If AI seems smarter, it's thanks to smarter human trainers
Focus of model improvements: compute, data, and techniques
- Several comments argue that increased compute is the main current driver of frontier model gains, enabling more experiments, larger runs, and advanced techniques (e.g., RL-style “reasoning traces,” synthetic fine‑tuning).
- Others note that human feedback is itself a training technique, and architectures, data curation, and training methods all matter alongside compute.
- There’s debate on allocation of R&D among data, architecture, training, compute, and “other,” with a strong short‑term bias toward compute.
Human trainers, data quality, and synthetic data
- The thread pushes back on the idea that “smarter trainers” alone explain progress; better architectures, techniques, and filtering (e.g., pre‑filtering junk data) are emphasized.
- Some expect the “human‑labeled data is better” argument to weaken as synthetic data and better annotation tools improve.
- A detailed anecdote from an AI trainer describes creating reasoning‑heavy benchmark questions; many “failures” of models were mundane (outdated info, tokenization issues), and models were often better than project organizers at spotting contradictions.
Capabilities, limitations, and evaluation
- Many see current AI as augmenting and redistributing human expertise rather than replacing it.
- Several complain that people fixate on failures and “hallucinations,” while others insist that occasional correctness doesn’t mean a system truly “can do” a task, given unpredictable errors.
- IQ tests and puzzle‑style word problems are discussed as highly “learnable,” not reliable measures of deep intelligence.
- Benchmarks that demand nuanced, framework‑dependent answers are seen as inherently tricky to automate.

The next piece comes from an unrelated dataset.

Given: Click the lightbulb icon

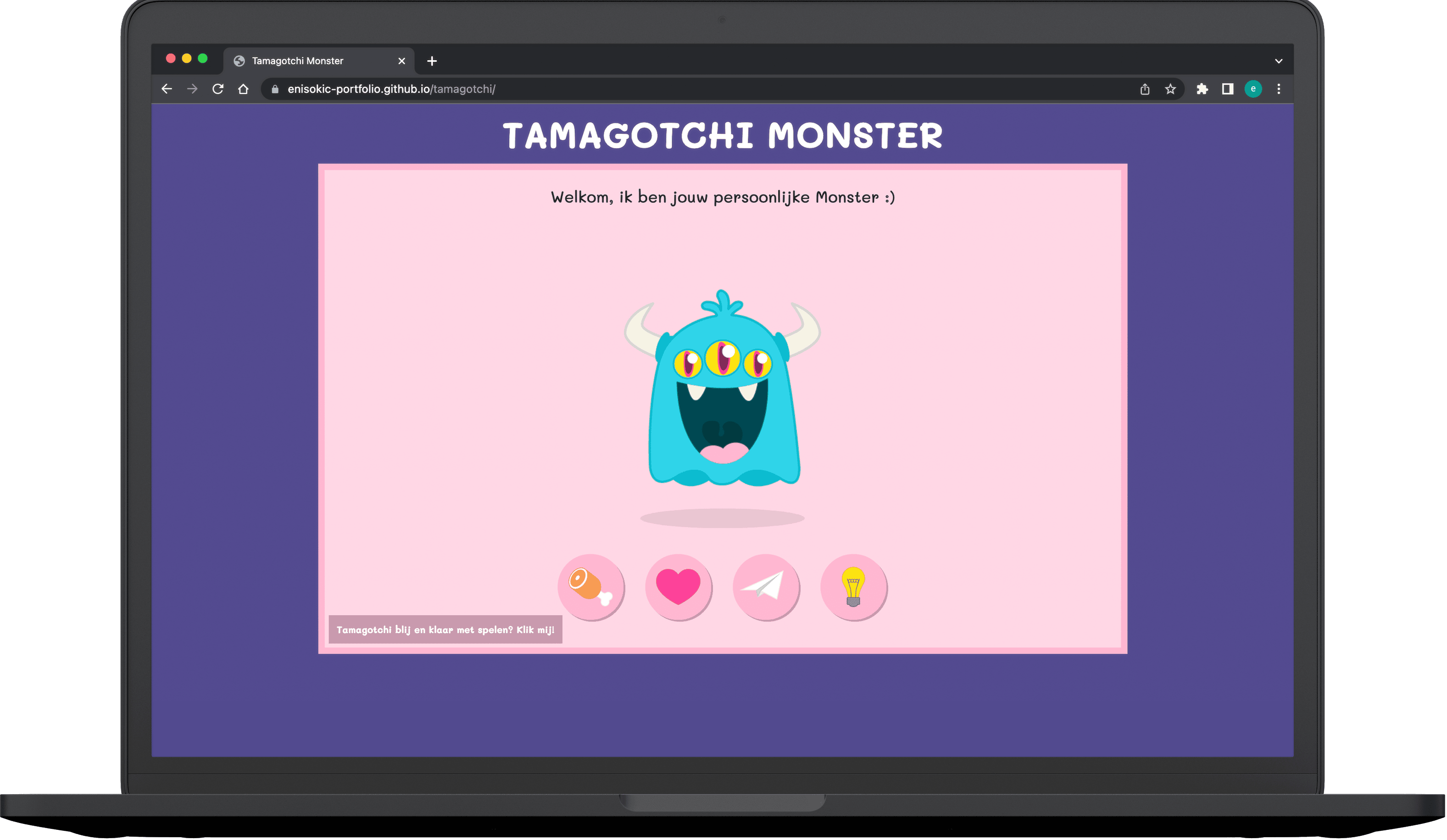Looking at the screenshot, I should pyautogui.click(x=853, y=587).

Economic and ecosystem trends
- Foundational models are seen as on a path to commoditization; differentiation will come from domain expertise and applications (e.g., dev tools, cybersecurity).
- Some worry that giant data centers and compute budgets will make meaningful startup competition physically impossible.
- Others see large opportunity in domain‑specific tools and synthetic data generation, especially where experts can script data generators.
Ethics, bias, and law
- Multiple comments stress that AI systems inherit human flaws: racism, misogyny, and structural limitations of law and institutions.
- Removing biased training data is viewed as necessary but insufficient; many domains have no clear, perfectly mechanizable ground truth.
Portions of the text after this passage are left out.